A plugin is an add-on to an application, much like the bits and pieces you can add to your browser. People can write plugins to extend the functionality of Confluence, JIRA, etc. For example, you might write a plugin that adds a “Hallo” option to the Confluence “Tools” menu and displays “Hallo world” when clicked. Once you have written your plugin, you can make it available to other people too, by putting it into a common repository. There are a number of great plugins which provide some very cool functionality to Atlassian’s various applications.

What’s integration?

Atlassian is moving towards wider and more intimate integration between the different applications we develop. You can already do things like display a dynamic list of JIRA issues on a Confluence page, or display FishEye repository information on a JIRA page.
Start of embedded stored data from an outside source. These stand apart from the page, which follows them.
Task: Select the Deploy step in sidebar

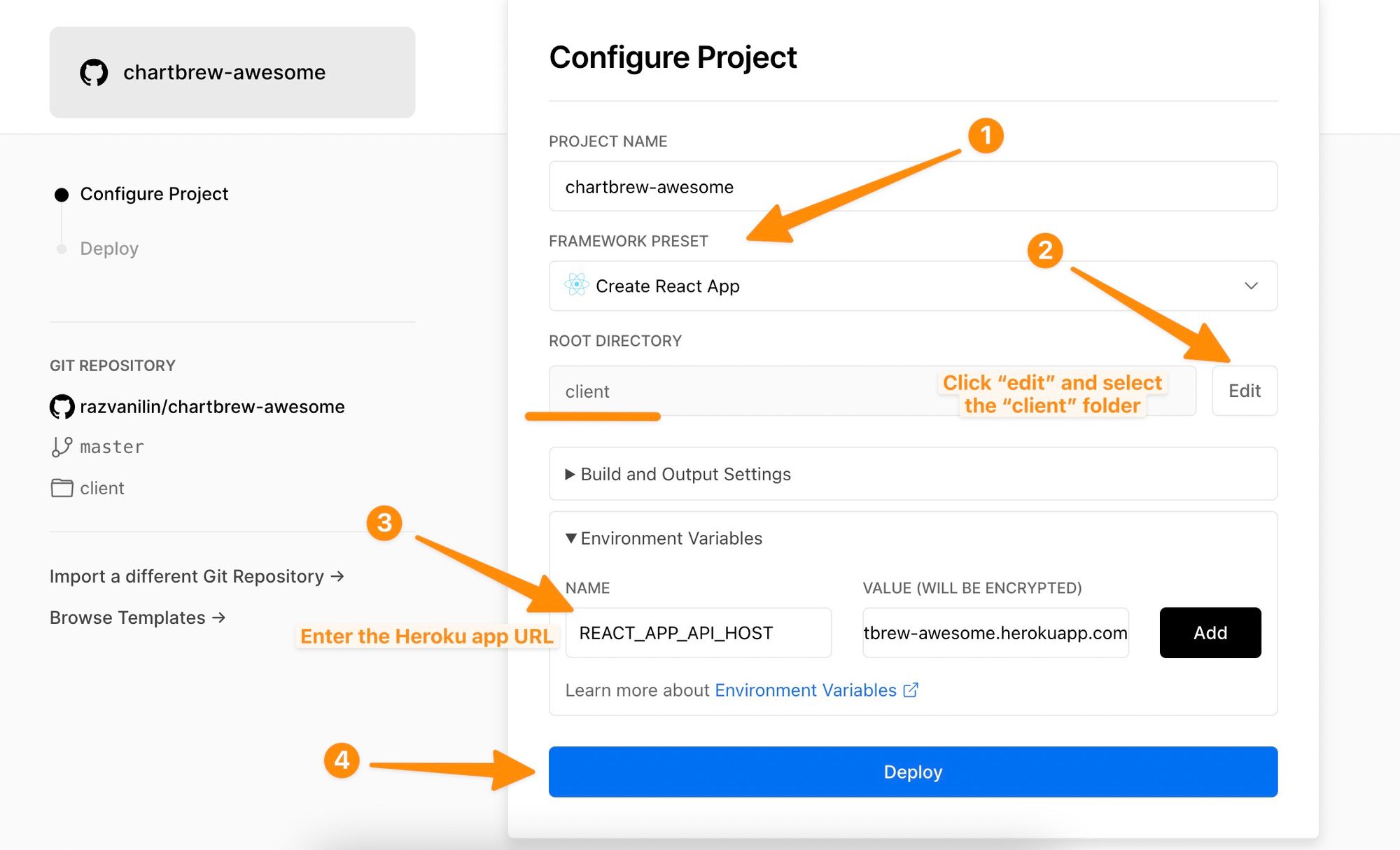Action: (109, 249)

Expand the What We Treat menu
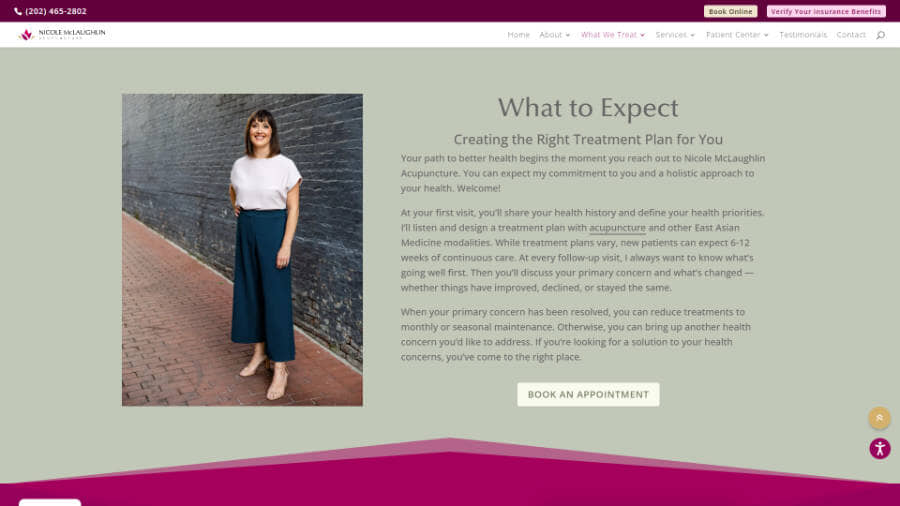tap(612, 35)
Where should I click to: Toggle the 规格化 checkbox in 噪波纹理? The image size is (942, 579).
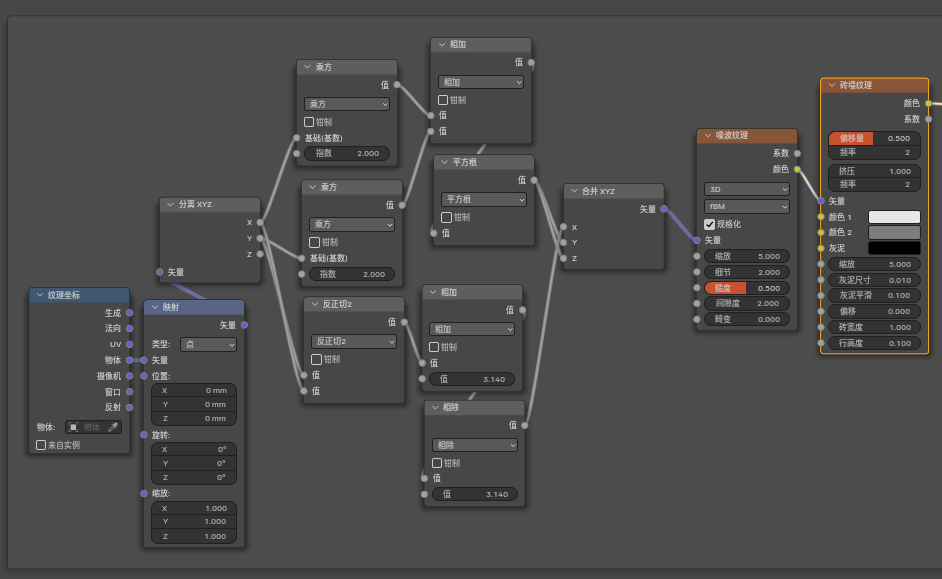(x=710, y=224)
Now the plan is to make the applications work even more closely together.

Developing a common plugin framework is one of the big parts of the move towards even deeper integration, because the plugin framework will help developers (both Atlassians and others) to write plugins that work on more than one of the products, and it will also allow plugins on each product to have a consistent look and behaviour from a user’s point of view, even when the plugin works on only one application.

How does this affect the documentation?

As is so often the case, the architecture of the applications affects the architecture of the supporting documentation. We needed a documentation system to cater for developers who want to write cross-application plugins. So they need to know the full details of the common plugin framework. But we also needed to cater for people wanting to write a simple plugin for just one of the applications. Those people don’t necessarily need or want to know that there’s a singing and dancing plugin framework behind the scenes. They just want to know how get their plugin up and running as easily as possible.
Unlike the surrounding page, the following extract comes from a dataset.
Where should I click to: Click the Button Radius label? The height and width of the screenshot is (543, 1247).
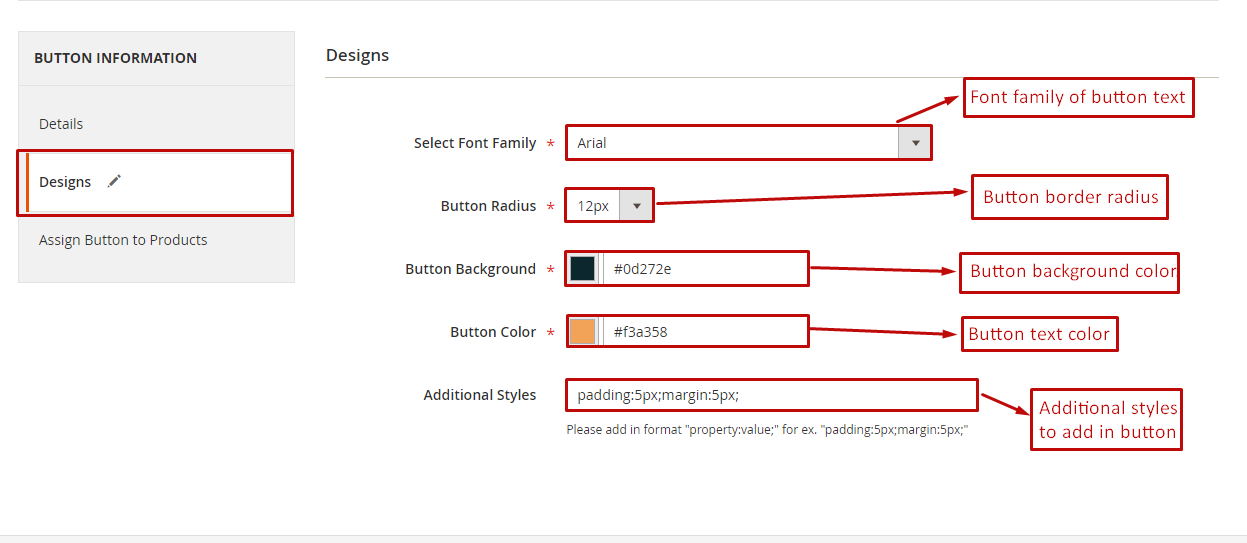[488, 206]
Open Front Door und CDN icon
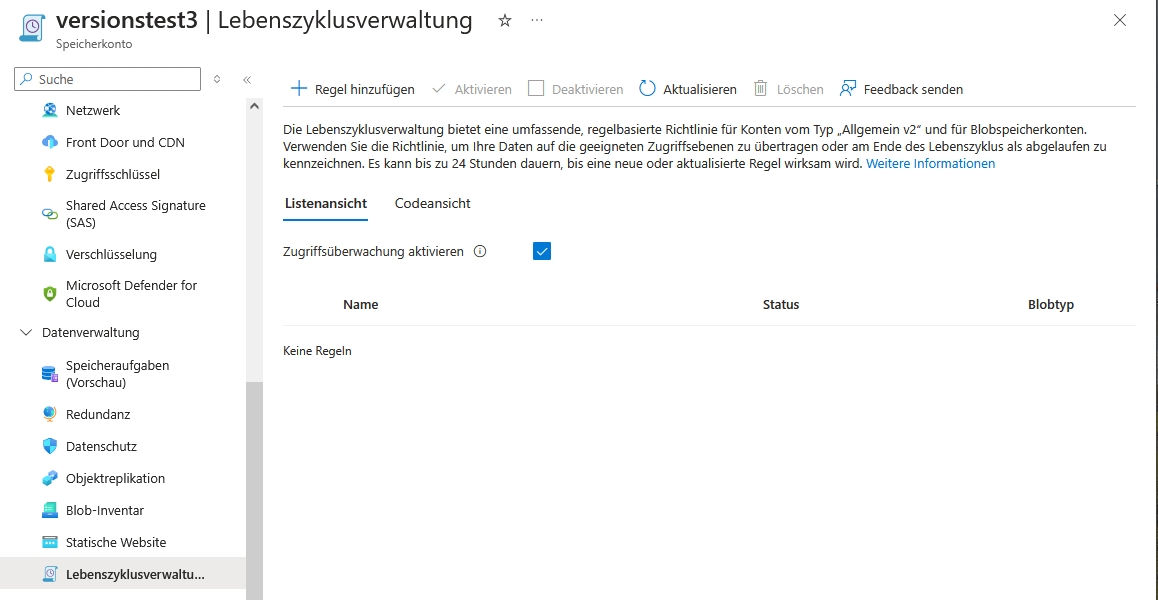1158x600 pixels. 50,142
We also needed to ensure that common information is held in one place only, even though it may be used in multiple places. This is an excellent example where content re-use is essential and neatly matches the product architecture.

Why is it fun and agile?

Writing developer documentation is an essentially cerebral experience :) The main reason is that we technical writers don’t really have the time to actually test out this sort of documentation. When writing a user guide, administration guide or installation guide, we actually do the stuff and then write how it’s done. But with developer documentation, we rely more on input from the developers and architects, and then we organise the information into a cohesive documentation set. So I had the opportunity to draw some pretty pictures and to work on a purely intellectual basis, organising information without any UI in between.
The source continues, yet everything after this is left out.